Mrs Sabina Clapham1, Mrs Alanna Connolly1, Mrs Laura Bryce1

1University Of Wollongong, Wollongong, Australia

Biography:

Sabina Clapham is the Quality and Education manager for the Australian Palliative Care Outcomes Collaboration (PCOC) and a Registered Nurse with experience in palliative care in various clinical, education, quality and project management positions. In her current position, Sabina ensures the implementation and sustainability of the PCOC program and leads clinical practice changes within PCOC services.

Abstract:

Background: The proportion of the population who could benefit from palliative care is increasing due to disease and age-related trends. Equally, the demand for palliative care is growing, especially for those in residential aged care (RAC). Knowledge about those who are receiving palliative care in this setting is lacking.

Aim: To compare residents referred to specialist palliative care services (SPC) with those identified by RACs.

Methods: Routinely collected data from palliative care services participating in the Palliative Care Outcomes Collaboration (PCOC), and RACs participating in the newly established Palliative Aged Care Outcomes Program (PACOP) between January to December 2023. Demographics, characteristics, functional status, problems, and symptoms were captured using the Palliative Care Phase, Australia-modified Karnofsky Performance Status (AKPS), Palliative Care Problem Severity Score (PCPSS), and Symptom Assessment Scale (SAS).
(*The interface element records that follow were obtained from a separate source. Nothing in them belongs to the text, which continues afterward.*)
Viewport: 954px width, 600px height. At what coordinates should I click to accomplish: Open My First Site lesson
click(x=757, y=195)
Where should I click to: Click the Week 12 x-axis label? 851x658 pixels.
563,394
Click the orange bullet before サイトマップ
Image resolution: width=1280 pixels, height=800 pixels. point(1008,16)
Results: 7,145 residents received 8,305 SPC consultation episodes, with 44% referred from RAC and 25% from hospitals. Among SPC recipients, 69% had non-malignant diagnoses, including 26% with dementia. RACs identified 480 residents with palliative care needs, 34% of whom had dementia or cognitive impairments. Initial assessments showed 47% of SPC recipients with an AKPS score ≤30. Common moderate to severe issues included family/carer concerns (9.5%), pain (10%), and psychological/spiritual issues (6.7%). Among RAC identified residents, 64% had AKPS scores ≤30, with notable issues being family/carer concerns (12%), pain (17%), and psychological/spiritual issues (12%).
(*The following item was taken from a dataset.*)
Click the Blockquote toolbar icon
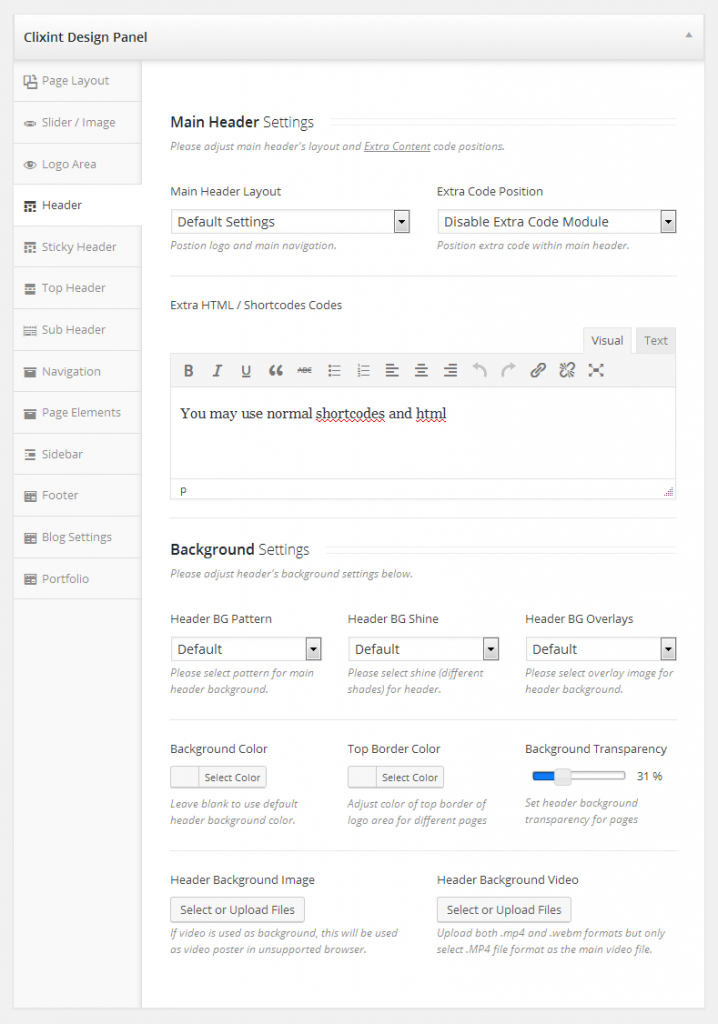The image size is (718, 1024). [276, 371]
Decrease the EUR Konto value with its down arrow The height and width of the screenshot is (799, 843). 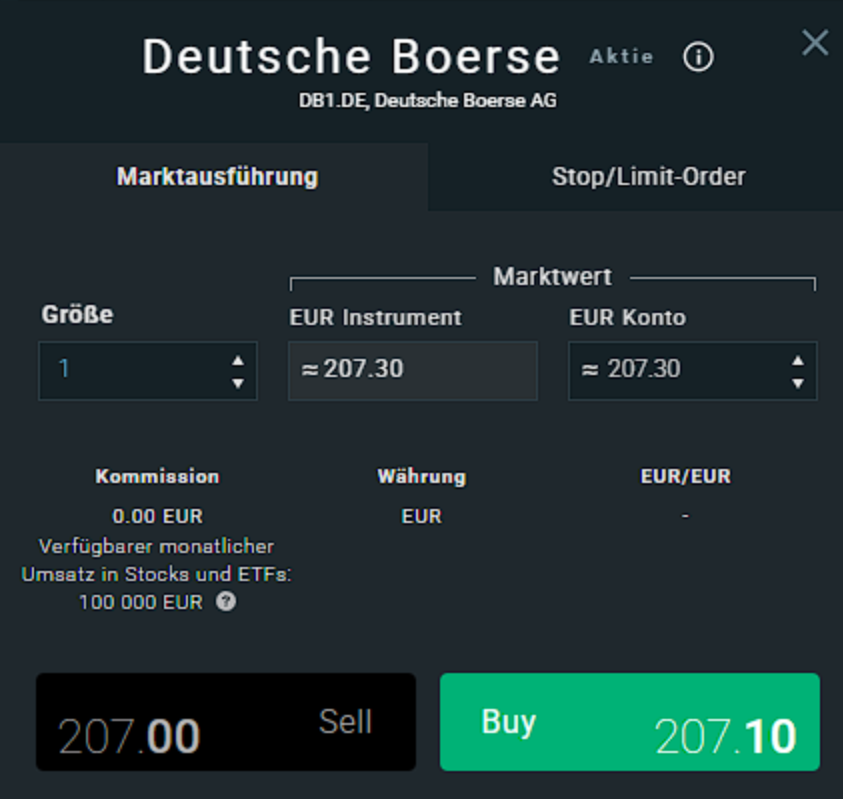[797, 382]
Conclusion: Residents referred to SPC service and those recognised by RAC were more similar than different. Almost half of all referrals to SPC originated from RACs, highlighting the role of RACs as gateways to appropriate palliative care. Additionally, hospitals significantly contributed to SPC referrals, emphasising the necessity for standardised referral criteria to improve accessibility to palliative care in aged care.